One of the critical points at the time of the dissemination of bacteria from animals is during slaughter and processing. At this point bacteria can contaminate meat and other products intended for human consumption. Another way in which bacteria can spread is through animal feces. These can contaminate the water and soil used to cultivated fruits and vegetables. People can acquire resistance infections through the manipulation or consumption of raw meat or products that have not been subjected to an adequate thermal process. It can also be contaminated by direct contact with animal feces or by drinking or swimming in pollutes water (CDC, 2018).

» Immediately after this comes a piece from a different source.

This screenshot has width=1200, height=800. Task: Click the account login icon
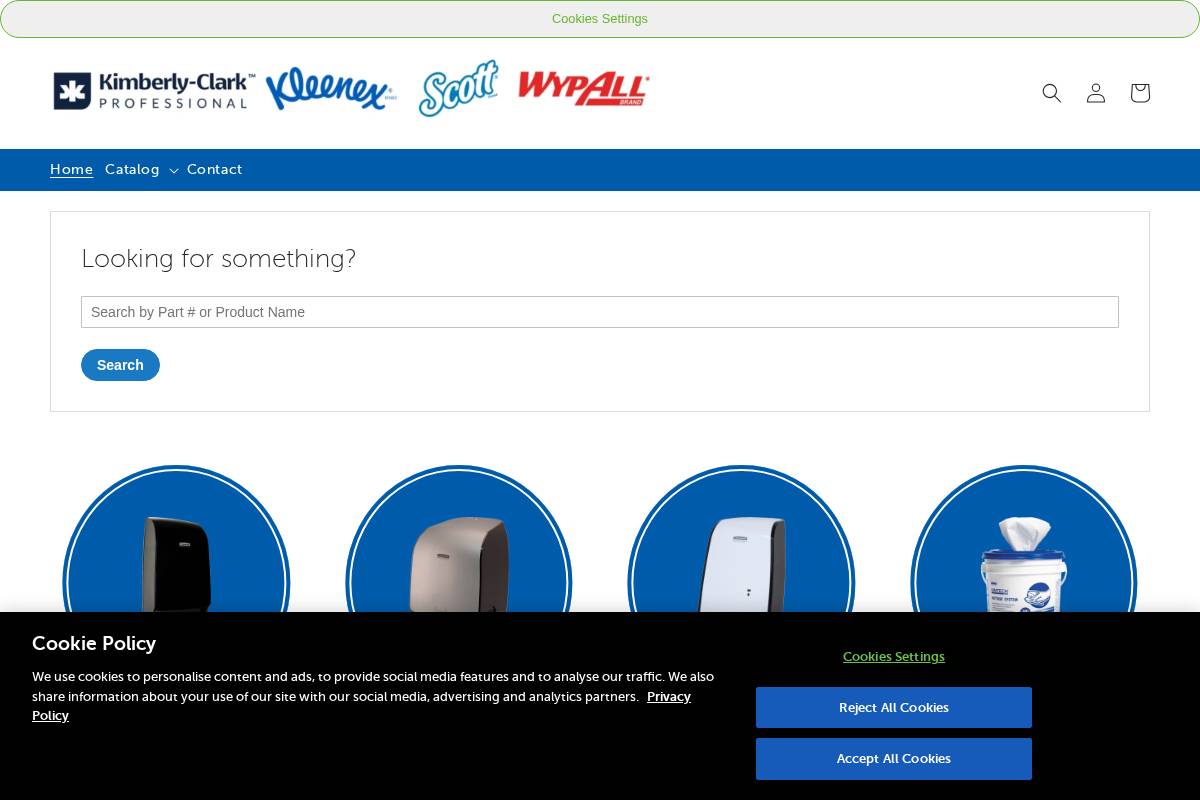(1095, 93)
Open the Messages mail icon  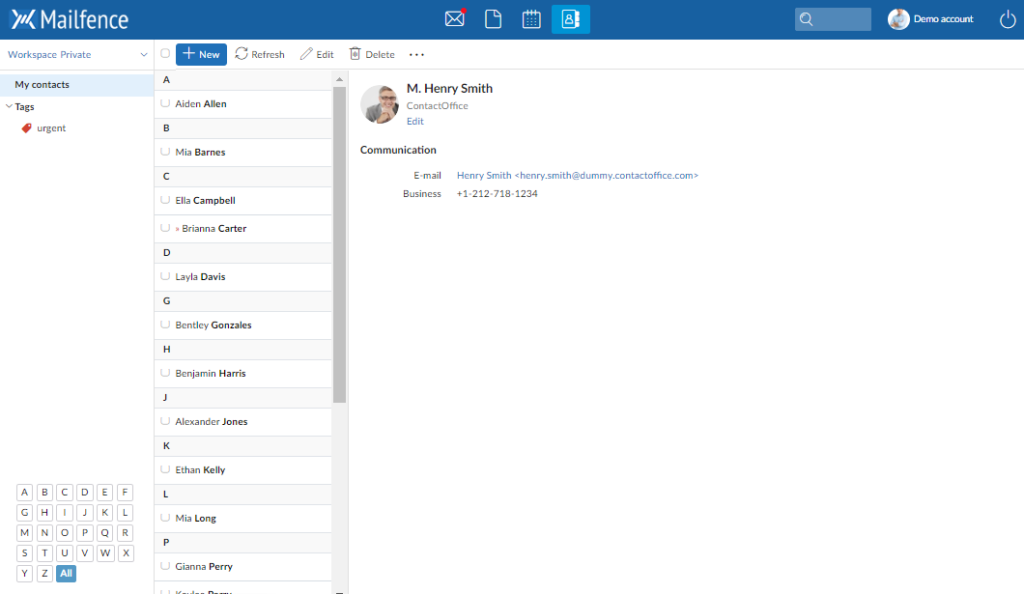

Some of the preventive actions taken by the CDC to prevent the transmission of antibiotic-resistant bacteria are: to track, study and analyze how the infection emerged and spread, identify and investigate as quickly as possible the outbreaks related to antimicrobial resistance, determine the source of contamination, educate people about preventive methods that include good hygiene practices when handling and consuming food, and promote the responsible use of antibiotics in humans and animals (CDC, 2018).

Regarding the preventive actions mention before, the CDC has established four main cores of actions to prevent antibiotic resistance, which includes: preventing infections and the spread of resistance, tracking, improving antibiotic prescribing and development of new drugs and tests. The main purpose of these cores is to control and prevent the spreading of resistance among the population (CDC, 2013).

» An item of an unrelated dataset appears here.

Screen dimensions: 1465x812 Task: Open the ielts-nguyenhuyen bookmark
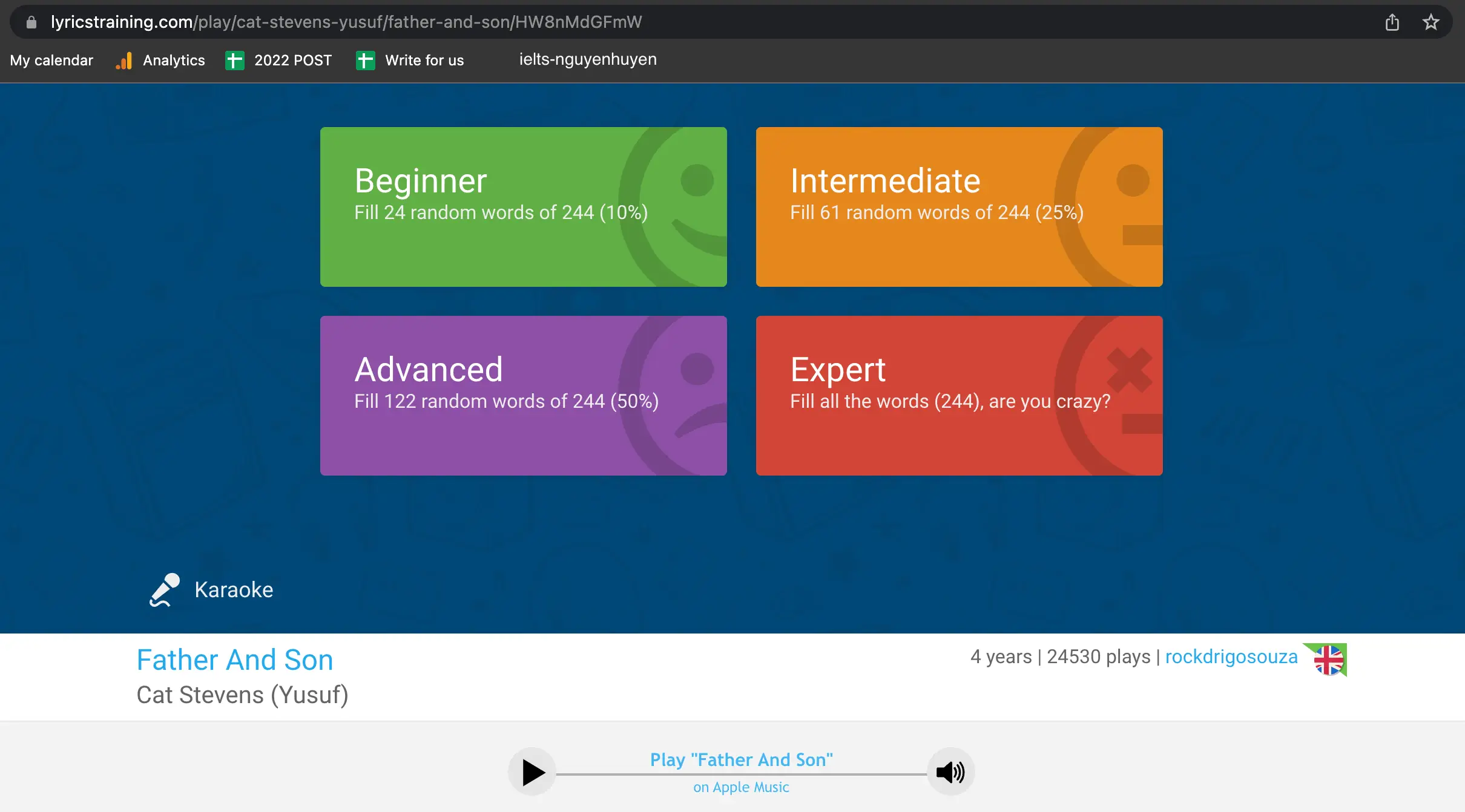click(x=587, y=59)
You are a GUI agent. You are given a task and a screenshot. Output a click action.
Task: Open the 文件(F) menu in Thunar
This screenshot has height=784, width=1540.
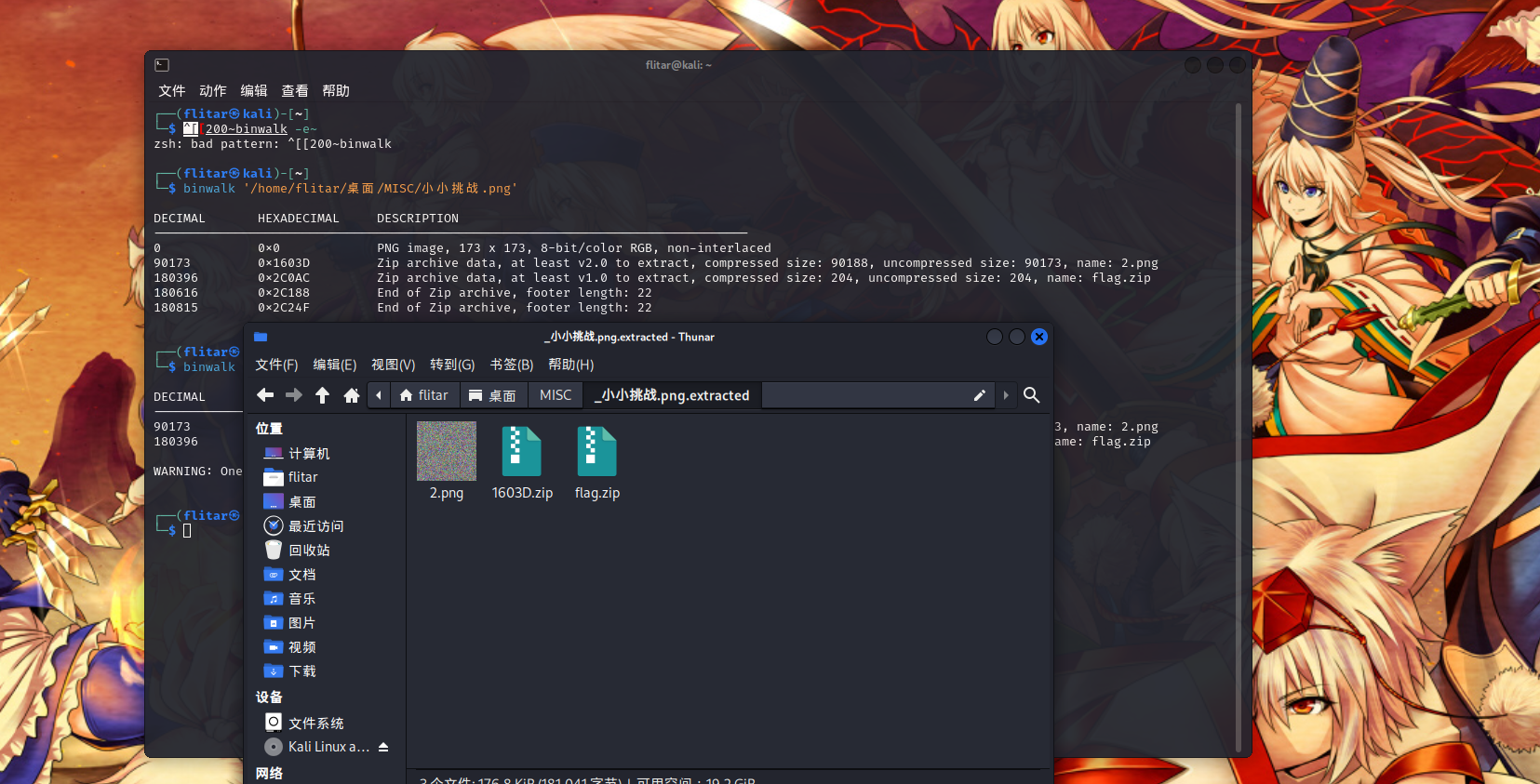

The last report issued by the CDC on antibiotic resistance threat in 2013, reported the 18 principals threats (bacteria and fungi) of concern in human health. In each one, the minimum number of morbidity and mortality was evaluated, people who are at high risk for contracting resistant infections and actions that were being carried out to combat this threat. Among the microorganisms of greater relevance and that represented greater risks to health are: Clostridium difficile (C. difficile), Carbapenem-resistant Enterobacteriaceae (CRE), Drug-resistant Neisseria gonorrhoeae (cephalosporin resistance). The CDC is working in issuing a new report of antiotic threats by fall 2019 (CDC, 2018).

The National Antimicrobial Resistance Monitoring System (NARMS)

 

NARMS is a public health monitoring system in the United States established in association with the Food and Drug Administration (FDA), Center for Disease Control and Prevention (CDC) and the U.S. Department to track antibiotic resistance in foodborne and enteric bacteria from humans, retail meats and food animals.